Pertama adalah ketersediaan bibit sapi yang baik. Saat ini ketergantungan bibit pada ternak asal Australia sangat tinggi. Ke depan mungkin bisa dibuka wacana kebijakan pengadaan bibit yang tidak harus country based, tetapi bisa zona based. Sehingga terbuka kesempatan bibit ternak asal Brasil, India, Kanada atau tempat lain.
Kedua adalah penyebaran penyakit. Adalah tugas dari lembaga litbang dan perguruan tinggi mengawal kontrol penyakit ternak, karena sapi dikembangkan di daerah yang lebih terbuka. Apakah lahan sawit dengan kelembaban tinggi, terlindungi dan memiliki sejarah tanah yang beragam mampu mendukung pengembangan ternak secara berkelanjutan.
Ketiga adalah bagaimana Pemerintah terutama kementerian/lembaga dan pemerintah daerah dapat mendukung permodalan bagi peternak kecil, melakukan pendampingan manajemen budidaya dan kesehatan ternak, dokumentasi ternak, serta akses pemasaran yang baik. Juga impor ternak yang masih menjadi bumper saat ini bisa dikelola agar upaya integrasi ternak sawit tetap memiliki insetif bagi pelakunya.

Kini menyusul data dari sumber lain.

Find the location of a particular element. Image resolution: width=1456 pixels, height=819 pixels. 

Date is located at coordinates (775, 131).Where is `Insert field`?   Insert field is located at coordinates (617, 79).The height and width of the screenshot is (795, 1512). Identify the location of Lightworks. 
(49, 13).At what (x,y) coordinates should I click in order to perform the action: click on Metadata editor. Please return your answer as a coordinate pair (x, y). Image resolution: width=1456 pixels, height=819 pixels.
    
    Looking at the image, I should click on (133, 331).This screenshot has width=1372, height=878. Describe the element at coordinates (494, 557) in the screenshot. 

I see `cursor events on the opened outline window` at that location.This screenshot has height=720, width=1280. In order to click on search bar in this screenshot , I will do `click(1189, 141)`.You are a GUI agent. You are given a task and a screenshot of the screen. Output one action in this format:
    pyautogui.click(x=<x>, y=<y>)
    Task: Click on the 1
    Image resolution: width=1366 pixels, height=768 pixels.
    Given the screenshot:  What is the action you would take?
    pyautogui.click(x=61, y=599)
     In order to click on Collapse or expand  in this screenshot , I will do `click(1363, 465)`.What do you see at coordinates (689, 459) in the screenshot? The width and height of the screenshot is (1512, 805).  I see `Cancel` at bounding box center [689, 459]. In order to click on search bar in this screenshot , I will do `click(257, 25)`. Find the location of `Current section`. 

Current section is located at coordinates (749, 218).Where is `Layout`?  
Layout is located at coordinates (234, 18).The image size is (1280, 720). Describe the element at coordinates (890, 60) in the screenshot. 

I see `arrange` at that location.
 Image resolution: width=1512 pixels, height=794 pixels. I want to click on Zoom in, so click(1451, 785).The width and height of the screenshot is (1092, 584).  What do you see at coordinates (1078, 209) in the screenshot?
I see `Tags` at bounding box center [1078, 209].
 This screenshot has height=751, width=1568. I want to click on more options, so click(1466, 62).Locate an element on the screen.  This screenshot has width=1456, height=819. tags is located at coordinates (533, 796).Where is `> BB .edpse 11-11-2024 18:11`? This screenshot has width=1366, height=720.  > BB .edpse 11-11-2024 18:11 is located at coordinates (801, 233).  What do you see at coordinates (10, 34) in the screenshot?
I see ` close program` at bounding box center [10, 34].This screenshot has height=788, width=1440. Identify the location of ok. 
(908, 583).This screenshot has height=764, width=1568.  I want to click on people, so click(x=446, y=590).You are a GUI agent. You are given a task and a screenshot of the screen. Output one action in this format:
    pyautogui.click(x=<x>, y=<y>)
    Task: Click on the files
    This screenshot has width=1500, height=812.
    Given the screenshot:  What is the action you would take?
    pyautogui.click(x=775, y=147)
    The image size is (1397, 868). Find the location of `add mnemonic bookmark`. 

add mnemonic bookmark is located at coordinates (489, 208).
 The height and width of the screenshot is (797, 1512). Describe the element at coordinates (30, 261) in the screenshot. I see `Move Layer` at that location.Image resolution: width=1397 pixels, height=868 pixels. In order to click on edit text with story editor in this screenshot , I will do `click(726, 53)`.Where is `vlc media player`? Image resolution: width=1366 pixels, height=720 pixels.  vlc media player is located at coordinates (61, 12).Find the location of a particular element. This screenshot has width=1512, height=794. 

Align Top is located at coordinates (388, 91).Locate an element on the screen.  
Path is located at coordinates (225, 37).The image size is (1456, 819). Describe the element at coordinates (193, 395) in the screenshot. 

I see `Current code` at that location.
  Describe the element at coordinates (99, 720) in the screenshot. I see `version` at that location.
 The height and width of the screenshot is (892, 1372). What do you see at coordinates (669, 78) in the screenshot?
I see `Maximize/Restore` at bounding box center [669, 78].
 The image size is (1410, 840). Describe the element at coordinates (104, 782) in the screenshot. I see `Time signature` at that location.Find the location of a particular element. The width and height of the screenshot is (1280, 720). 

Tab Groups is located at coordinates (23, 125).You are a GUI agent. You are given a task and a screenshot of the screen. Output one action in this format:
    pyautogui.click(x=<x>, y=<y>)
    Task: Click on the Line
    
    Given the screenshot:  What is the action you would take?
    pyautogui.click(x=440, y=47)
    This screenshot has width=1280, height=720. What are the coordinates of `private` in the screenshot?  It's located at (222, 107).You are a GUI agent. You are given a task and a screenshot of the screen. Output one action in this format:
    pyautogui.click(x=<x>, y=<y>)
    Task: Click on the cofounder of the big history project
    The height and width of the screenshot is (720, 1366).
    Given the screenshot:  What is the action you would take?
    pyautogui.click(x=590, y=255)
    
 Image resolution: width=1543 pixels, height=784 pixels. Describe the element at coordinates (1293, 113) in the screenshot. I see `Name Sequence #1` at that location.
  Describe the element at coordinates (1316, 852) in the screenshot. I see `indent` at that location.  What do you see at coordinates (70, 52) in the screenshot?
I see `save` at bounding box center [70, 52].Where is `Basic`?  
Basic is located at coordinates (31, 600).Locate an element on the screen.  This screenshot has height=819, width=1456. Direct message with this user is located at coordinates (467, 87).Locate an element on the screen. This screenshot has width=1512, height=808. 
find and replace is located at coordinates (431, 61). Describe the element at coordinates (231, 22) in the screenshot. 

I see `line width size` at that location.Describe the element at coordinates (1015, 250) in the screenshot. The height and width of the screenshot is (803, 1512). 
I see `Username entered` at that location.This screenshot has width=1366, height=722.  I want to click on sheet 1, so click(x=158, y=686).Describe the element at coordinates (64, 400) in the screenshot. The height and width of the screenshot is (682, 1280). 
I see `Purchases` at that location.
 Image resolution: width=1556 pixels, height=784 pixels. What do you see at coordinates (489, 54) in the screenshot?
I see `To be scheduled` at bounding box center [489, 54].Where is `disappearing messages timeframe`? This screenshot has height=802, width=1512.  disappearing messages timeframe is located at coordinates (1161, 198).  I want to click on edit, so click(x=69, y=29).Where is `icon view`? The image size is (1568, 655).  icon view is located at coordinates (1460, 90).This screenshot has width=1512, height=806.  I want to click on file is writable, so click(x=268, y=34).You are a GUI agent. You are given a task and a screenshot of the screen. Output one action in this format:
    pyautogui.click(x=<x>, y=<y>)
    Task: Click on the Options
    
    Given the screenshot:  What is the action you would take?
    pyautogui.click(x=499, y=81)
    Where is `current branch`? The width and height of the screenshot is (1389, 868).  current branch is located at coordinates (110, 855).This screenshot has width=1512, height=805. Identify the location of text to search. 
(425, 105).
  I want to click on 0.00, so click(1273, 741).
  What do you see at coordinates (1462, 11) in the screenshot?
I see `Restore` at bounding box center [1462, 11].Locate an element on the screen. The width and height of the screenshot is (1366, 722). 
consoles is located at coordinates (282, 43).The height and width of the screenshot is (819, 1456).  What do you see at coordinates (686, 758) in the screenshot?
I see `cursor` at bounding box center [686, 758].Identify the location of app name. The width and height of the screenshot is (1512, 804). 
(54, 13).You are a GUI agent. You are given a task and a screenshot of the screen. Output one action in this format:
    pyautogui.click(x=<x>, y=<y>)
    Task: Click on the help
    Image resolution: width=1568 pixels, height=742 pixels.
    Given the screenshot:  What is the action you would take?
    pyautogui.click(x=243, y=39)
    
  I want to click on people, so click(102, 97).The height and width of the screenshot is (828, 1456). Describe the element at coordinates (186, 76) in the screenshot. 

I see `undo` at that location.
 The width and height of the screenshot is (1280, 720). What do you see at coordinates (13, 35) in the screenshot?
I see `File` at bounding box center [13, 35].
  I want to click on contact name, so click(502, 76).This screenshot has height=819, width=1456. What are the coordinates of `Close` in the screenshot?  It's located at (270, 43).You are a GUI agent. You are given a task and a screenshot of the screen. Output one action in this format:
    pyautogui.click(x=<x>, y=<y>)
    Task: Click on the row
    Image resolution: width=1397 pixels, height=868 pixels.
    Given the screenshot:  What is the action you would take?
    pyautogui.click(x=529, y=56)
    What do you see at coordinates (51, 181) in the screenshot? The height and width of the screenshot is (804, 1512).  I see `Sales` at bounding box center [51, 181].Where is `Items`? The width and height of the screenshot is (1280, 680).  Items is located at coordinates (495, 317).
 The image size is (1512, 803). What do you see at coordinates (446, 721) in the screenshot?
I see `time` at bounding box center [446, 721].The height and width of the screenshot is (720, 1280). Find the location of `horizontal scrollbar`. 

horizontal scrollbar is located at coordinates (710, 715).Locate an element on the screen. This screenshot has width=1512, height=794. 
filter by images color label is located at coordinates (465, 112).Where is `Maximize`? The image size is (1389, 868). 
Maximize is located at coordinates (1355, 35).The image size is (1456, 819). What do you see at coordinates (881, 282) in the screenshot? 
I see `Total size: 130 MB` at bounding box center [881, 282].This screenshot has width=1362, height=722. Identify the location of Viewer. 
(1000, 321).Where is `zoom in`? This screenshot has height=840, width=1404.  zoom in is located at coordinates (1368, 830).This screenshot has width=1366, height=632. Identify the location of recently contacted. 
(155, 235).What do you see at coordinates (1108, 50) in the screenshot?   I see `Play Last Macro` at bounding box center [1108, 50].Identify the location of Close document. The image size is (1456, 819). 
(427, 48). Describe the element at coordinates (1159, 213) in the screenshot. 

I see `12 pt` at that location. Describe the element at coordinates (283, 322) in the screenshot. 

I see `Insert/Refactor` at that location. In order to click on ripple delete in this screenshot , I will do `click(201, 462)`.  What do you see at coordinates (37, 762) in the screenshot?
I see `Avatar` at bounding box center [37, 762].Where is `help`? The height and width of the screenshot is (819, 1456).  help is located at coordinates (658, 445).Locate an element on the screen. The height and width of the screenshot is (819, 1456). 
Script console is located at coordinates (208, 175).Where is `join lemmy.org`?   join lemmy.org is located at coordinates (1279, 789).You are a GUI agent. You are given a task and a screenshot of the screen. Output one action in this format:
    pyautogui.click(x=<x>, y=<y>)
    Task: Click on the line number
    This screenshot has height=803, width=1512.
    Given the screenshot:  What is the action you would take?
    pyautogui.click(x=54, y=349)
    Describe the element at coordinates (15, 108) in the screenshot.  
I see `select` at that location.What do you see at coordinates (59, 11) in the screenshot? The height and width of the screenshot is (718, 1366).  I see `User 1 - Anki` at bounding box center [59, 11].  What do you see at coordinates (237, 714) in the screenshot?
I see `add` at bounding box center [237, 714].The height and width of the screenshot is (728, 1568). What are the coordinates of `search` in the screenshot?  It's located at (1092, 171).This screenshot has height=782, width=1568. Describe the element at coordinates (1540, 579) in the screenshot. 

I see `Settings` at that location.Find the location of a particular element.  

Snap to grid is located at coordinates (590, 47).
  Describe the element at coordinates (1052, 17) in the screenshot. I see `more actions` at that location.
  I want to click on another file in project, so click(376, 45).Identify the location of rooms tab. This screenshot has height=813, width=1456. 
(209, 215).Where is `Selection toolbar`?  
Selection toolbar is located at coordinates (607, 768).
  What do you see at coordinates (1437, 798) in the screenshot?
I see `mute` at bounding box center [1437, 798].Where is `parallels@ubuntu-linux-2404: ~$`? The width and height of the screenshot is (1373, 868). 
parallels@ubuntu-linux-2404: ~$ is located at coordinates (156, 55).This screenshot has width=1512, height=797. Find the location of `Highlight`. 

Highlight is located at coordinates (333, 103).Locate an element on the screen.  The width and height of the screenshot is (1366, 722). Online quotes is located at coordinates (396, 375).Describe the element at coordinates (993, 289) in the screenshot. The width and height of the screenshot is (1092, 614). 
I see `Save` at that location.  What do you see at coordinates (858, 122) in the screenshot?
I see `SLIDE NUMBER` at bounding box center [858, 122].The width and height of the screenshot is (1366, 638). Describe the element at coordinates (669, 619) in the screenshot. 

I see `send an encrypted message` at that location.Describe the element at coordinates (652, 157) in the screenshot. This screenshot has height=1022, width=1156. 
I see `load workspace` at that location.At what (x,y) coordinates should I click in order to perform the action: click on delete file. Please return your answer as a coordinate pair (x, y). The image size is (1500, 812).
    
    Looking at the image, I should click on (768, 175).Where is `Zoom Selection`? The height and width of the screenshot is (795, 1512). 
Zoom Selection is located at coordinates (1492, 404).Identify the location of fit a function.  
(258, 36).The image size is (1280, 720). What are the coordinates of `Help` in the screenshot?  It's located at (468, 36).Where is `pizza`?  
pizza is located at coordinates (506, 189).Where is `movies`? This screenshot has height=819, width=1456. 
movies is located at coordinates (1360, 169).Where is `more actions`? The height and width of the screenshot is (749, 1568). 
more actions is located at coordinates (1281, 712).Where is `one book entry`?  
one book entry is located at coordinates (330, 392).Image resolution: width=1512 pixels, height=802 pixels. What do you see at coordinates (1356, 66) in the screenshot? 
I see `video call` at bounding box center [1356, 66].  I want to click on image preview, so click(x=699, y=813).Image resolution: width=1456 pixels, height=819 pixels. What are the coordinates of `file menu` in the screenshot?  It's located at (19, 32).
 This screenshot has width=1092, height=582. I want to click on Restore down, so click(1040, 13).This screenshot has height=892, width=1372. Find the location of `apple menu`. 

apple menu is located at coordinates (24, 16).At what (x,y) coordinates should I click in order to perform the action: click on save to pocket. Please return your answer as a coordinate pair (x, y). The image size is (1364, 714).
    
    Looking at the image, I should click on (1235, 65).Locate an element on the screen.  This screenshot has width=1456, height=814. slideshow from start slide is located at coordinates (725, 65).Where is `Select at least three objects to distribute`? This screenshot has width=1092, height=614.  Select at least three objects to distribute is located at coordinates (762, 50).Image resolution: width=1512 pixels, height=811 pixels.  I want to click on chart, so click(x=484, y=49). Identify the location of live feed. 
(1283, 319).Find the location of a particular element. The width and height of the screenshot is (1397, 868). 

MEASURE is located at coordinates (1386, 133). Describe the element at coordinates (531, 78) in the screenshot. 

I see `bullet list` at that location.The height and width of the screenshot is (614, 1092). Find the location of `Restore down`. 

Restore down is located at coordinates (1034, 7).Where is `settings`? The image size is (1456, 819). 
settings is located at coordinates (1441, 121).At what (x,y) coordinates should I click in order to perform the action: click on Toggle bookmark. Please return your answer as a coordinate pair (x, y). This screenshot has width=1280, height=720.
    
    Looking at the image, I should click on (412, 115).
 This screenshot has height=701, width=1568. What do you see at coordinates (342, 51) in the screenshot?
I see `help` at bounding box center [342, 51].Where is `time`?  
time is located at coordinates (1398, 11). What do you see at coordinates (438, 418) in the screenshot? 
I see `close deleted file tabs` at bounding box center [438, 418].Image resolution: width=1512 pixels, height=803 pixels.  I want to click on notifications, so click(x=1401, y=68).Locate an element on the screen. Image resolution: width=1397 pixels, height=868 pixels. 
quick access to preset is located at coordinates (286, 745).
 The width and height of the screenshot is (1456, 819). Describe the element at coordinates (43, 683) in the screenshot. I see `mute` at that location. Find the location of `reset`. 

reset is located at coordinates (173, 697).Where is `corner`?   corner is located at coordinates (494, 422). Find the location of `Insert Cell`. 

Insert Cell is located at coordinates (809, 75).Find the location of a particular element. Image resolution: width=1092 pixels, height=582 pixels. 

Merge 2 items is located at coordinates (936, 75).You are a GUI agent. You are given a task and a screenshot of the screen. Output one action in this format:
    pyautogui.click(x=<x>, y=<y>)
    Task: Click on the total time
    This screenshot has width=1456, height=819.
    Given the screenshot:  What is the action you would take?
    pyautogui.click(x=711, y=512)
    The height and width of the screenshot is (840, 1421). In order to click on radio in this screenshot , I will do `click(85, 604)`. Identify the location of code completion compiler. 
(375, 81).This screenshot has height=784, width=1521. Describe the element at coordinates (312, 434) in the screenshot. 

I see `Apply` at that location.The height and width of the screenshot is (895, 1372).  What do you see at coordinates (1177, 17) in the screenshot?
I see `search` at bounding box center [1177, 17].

Keempat, rendahnya mutu generik sapi rakyat sehingga produktivitas dan efisiensi usaha ternak sapi menjadi rendah. Peningkatan mutu genetik sapi rakyat perlu mendapat perhatian yang serius. Fasilitasi pemerintah dituntut untuk meningkatkan kualitas ternak, baik melalui perkawinan buatan maupun alami dengan ternak yang memiliki kualitas lebih baik. Pengembangan inseminasi buatan harus didorong dengan semen (sperma sapi) unggul baik dari dalam negeri maupun impor.